Sadece yer ve yatak değil, kendine ayakta kalacak bir zemin bile bulamaz. Bulamaz çünkü bölgede: ABD, AB ve Rusya gibi dünya aktörleri ve süper güçler son derece dikkatli bir taktik ve strateji ile bölgenin doku ve dengelerine oynamaya çalışıyorlar. Gelişmeler dikkatle izlenecek olursa her üç küresel aktör de KSF’ye (Kuzey Suriye Federasyonu) oynuyor. Çünkü bölgenin kuramsal, dokusal, dengesel ve kadın öncülüğü ile gelecek vadeden tek gücü KSF’dir. Bunu görüyorlar, kozlarını buna göre oynuyorlar.
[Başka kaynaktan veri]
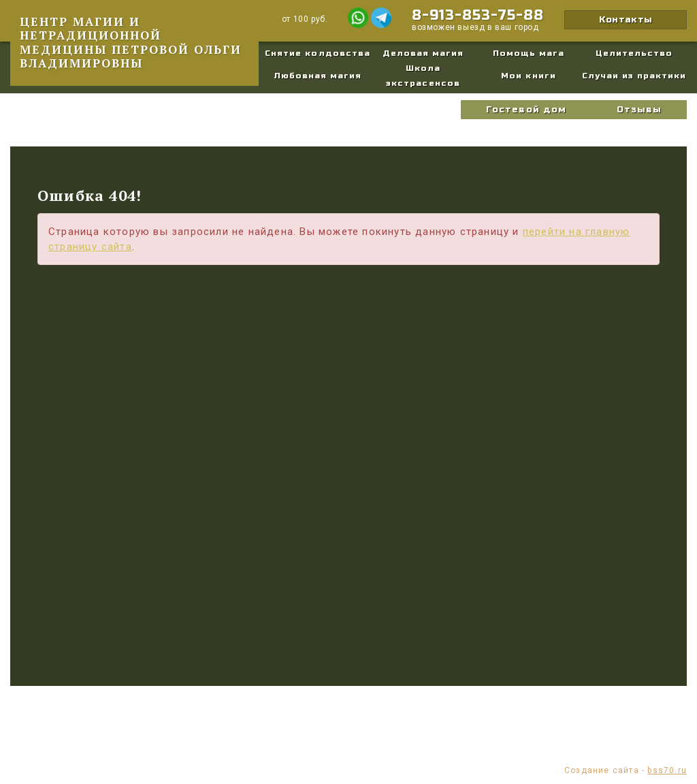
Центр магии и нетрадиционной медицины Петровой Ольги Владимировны (131, 42)
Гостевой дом (525, 110)
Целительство (634, 53)
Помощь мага (528, 53)
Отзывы (639, 110)
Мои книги (528, 76)
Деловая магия (423, 53)
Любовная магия (318, 76)
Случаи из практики (634, 76)
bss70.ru (667, 770)
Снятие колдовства (317, 53)
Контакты (626, 20)
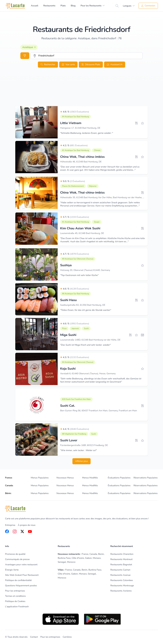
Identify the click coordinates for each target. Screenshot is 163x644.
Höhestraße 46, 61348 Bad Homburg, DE (81, 162)
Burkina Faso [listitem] (64, 558)
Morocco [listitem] (71, 562)
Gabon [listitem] (88, 558)
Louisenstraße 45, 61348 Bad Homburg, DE (82, 233)
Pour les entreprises (50, 637)
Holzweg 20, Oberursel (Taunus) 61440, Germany (85, 270)
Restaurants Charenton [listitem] (122, 554)
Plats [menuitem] (63, 6)
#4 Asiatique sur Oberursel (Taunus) (78, 362)
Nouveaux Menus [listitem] (65, 478)
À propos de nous (27, 525)
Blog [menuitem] (73, 6)
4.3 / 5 (74, 357)
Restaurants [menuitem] (49, 6)
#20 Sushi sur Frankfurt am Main (76, 399)
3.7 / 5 (74, 217)
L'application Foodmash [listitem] (17, 606)
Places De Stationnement (73, 186)
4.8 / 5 (74, 112)
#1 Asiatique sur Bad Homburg (75, 150)
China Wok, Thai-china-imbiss (82, 157)
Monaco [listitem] (97, 558)
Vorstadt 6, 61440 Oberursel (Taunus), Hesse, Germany (88, 374)
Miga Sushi (68, 335)
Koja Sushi (68, 368)
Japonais (75, 328)
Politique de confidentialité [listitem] (18, 580)
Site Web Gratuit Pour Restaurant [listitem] (22, 575)
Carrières (67, 637)
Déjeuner (93, 186)
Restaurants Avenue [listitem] (120, 575)
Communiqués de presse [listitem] (17, 559)
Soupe (97, 222)
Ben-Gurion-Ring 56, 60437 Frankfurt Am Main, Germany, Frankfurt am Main (98, 410)
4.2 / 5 (74, 146)
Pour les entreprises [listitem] (15, 591)
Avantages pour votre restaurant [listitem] (21, 564)
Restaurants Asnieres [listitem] (121, 591)
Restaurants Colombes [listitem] (122, 580)
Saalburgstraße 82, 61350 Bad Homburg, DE (83, 305)
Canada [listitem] (93, 554)
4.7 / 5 (74, 254)
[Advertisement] (81, 94)
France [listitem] (85, 554)
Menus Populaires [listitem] (40, 478)
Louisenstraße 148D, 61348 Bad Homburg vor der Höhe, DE (90, 340)
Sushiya (66, 265)
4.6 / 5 (74, 289)
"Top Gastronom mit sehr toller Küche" (79, 275)
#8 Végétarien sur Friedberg (74, 434)
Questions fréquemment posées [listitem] (21, 586)
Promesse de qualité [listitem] (15, 554)
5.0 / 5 (72, 181)
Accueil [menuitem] (35, 6)
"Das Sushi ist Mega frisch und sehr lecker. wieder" (85, 345)
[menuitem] (93, 6)
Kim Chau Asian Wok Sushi (80, 228)
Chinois (97, 150)
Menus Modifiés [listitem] (90, 478)
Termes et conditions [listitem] (15, 596)
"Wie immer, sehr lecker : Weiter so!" (78, 450)
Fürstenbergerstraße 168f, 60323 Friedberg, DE (84, 445)
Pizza (64, 328)
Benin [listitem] (101, 554)
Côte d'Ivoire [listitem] (78, 558)
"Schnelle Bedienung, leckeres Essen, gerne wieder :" (86, 133)
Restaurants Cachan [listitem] (120, 570)
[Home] (15, 6)
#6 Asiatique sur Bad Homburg (75, 294)
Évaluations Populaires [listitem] (119, 478)
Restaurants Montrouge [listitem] (122, 586)
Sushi (86, 328)
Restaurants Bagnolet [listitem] (121, 564)
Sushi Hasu (68, 300)
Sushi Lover (69, 440)
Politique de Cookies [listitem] (15, 601)
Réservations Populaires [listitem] (145, 478)
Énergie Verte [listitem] (12, 570)
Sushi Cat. (67, 406)
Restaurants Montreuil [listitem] (121, 559)
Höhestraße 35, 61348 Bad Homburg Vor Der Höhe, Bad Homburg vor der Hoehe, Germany (106, 198)
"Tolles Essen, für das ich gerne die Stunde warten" (86, 310)
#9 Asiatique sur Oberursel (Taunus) (78, 259)
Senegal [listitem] (62, 562)
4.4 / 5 (74, 429)
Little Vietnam (71, 123)
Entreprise (10, 525)
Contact (34, 637)
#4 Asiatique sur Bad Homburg (75, 116)
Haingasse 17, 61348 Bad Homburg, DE (80, 128)
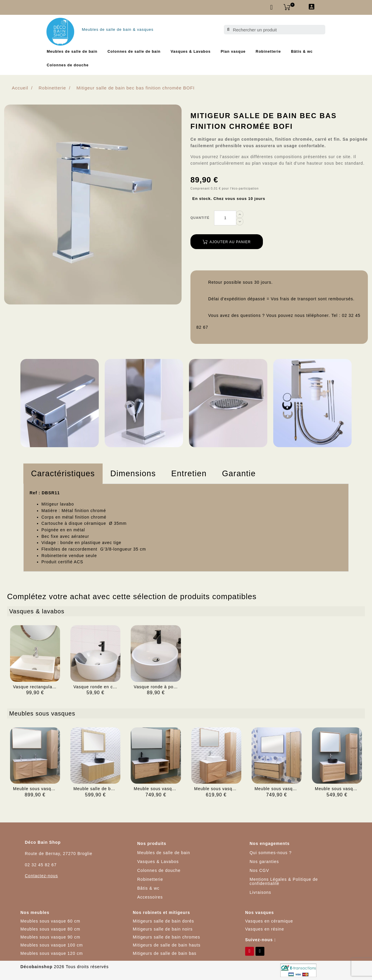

Erdoğan bölgeye yayılmakta olan bu devrimsel gerçekliği göremediği, göremediği için esnek güç ve denge politikası yerine PYD-YPG-PKK’ye karşı bölgede de, dünyada da kendine yer bulamayacak olan dayatma politikası izliyor. Demokratik ulus, kadının öncülük kuramı, tarihsel ve toplumsal olarak Kürt ulusunu dünyanın öncü ulusu olma konumuna getirdi. Erdoğan ise umutsuzca girişimlerle onu yok etmeye çalışıyor. Erdoğan’ın bu nesnel zeminden yoksun dayatmacı politikası tıpkı, “Eset git”, Esat’ın bir iki hafta sonrası gitme beklentisi, Emevi Camisi’nde namaz kılma hevesi gibi hayal pilavı yemişçesine hayalinde kalacaktır.